When Project Rural Practice started in 2013 it aimed to get attorneys into counties with a population of fewer than 10,000 residents. Goetzinger said that 45 of South Dakota’s 66 counties qualified under that criteria, but new criteria has since been passed and much smaller populated towns within those counties have been served. Of the 32 permanent positions now available for funding, 24 are currently filled.
The University of North Dakota’s Rural Justice Program also has seen successes over the past few years, according to the law school’s dean, McGinniss.

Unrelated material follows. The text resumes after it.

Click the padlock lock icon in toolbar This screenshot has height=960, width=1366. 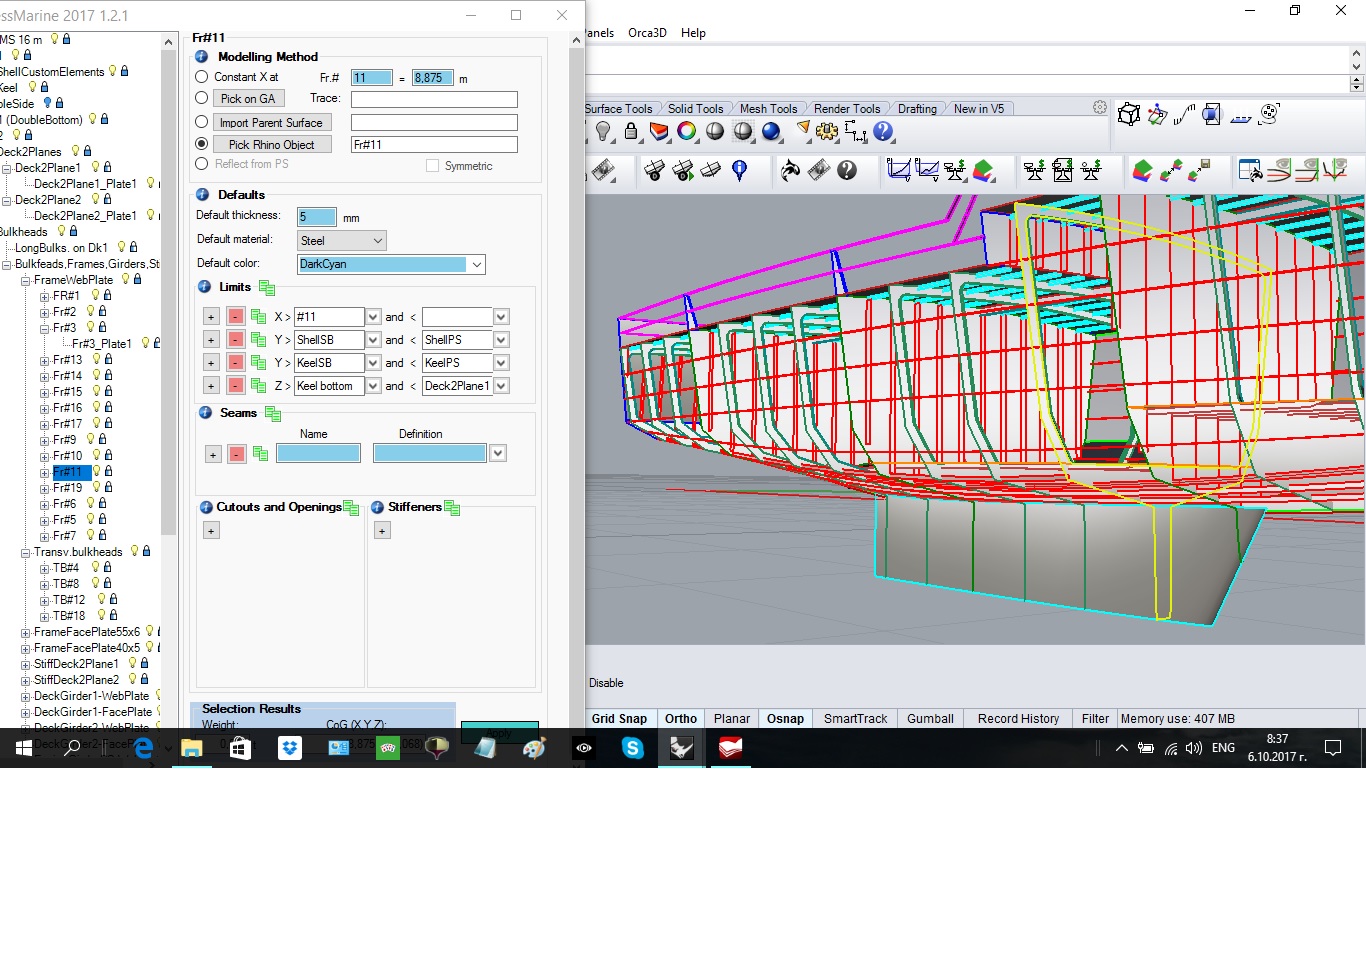(631, 132)
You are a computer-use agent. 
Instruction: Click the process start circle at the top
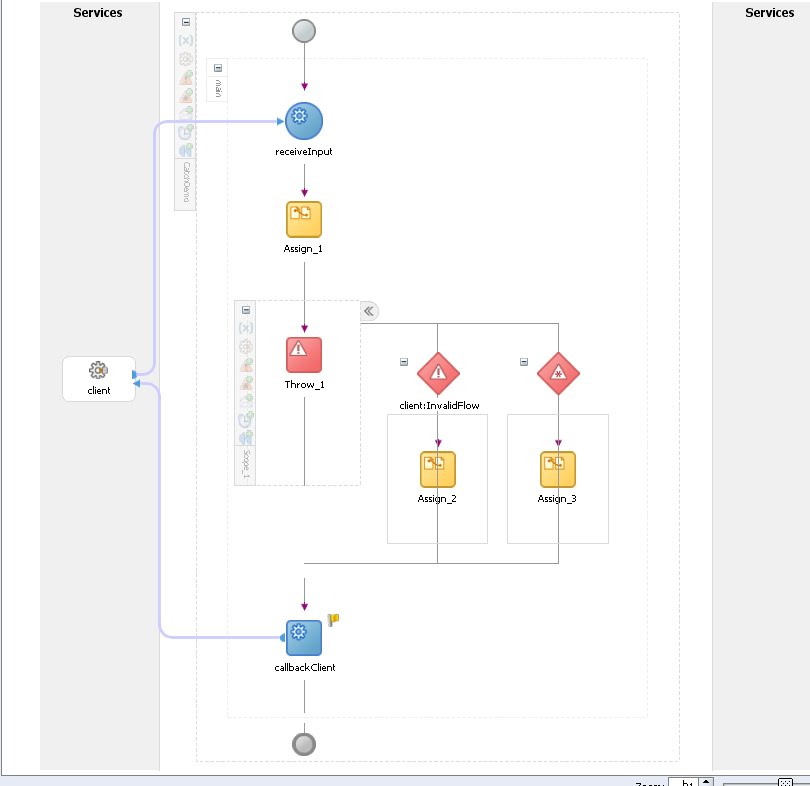point(303,31)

He said the hope is that young attorneys in the program would get to know the community, residents would get to know them, and after graduating from law school the attorneys would settle into those same communities and start practicing law.
“The benefits are starting to be reaped from this initiative,” McGinniss said, noting the school has placed students from the program at several North Dakota locations such as Cavalier, Mayville and Spirit Lake Tribe, among others.

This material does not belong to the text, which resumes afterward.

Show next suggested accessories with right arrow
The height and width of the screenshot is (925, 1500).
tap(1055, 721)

McGinniss said the university has plans to continue these efforts for the foreseeable future and applied for another grant through the Larson Foundation for the current school year.
Much like Lee’s protagonist in “To Kill a Mockingbird,” Wolfe believes everyone is entitled to have their legal rights protected, no matter where they live, in a big city or small town. That is the crux and bonum why it is important to get legal counsel into rural communities.
“Everybody is entitled to have their legal rights protected,” he said, “whether it's in a criminal setting, a family lawsuit or even in commercial litigation.”
There also are financial and other dividends that come from working in a rural practice. If an attorney is looking to get into the courtroom, a small town might be the place to do it. Also, as the larger industry is faced with fears of automation and artificial intelligence, something Prairie Business reported on in January 2019, a rural community law practice might be getting back to the very roots of the legal profession. There also usually is no dearth of work for the ambitious lawyer; the same cases that arise in big cities also happen in small towns.
Wolfe said legal work in rural communities is not just about tackling agriculture issues, as some might think. There’s that, of course, such as farm succession planning, but there’s also business succession planning, adoptions, criminal cases, divorces, estate planning, land sales, et al., basically all the things you’d see in a metropolitan area.
“The same legal issues that you see in Kenmare, you’d see in Fargo,” he said. “You still get the interesting cases in the small towns. ... And you know, the same crimes are being committed, just maybe not as often, but you're still seeing the same legal issues in the small towns as you see in the bigger cities.”
Just like in “To Kill a Mockingbird.”
Wolfe enjoys tackling the legal issues of rural America during his weekly visits to Kenmare. It is here, while sitting with a client in the bank’s community room, where he feels most attuned to his book hero Atticus Finch. His being there once a week has been a boon – for him, his clients, and the firm. He believes small communities in the upper Midwest are ripe for ambitious, young attorneys – or even senior ones – wishing to make their mark and their money.
“There’s definitely an opportunity out there in the smaller communities where an attorney, hanging his or her own shingle, can make a very livable career,” he said.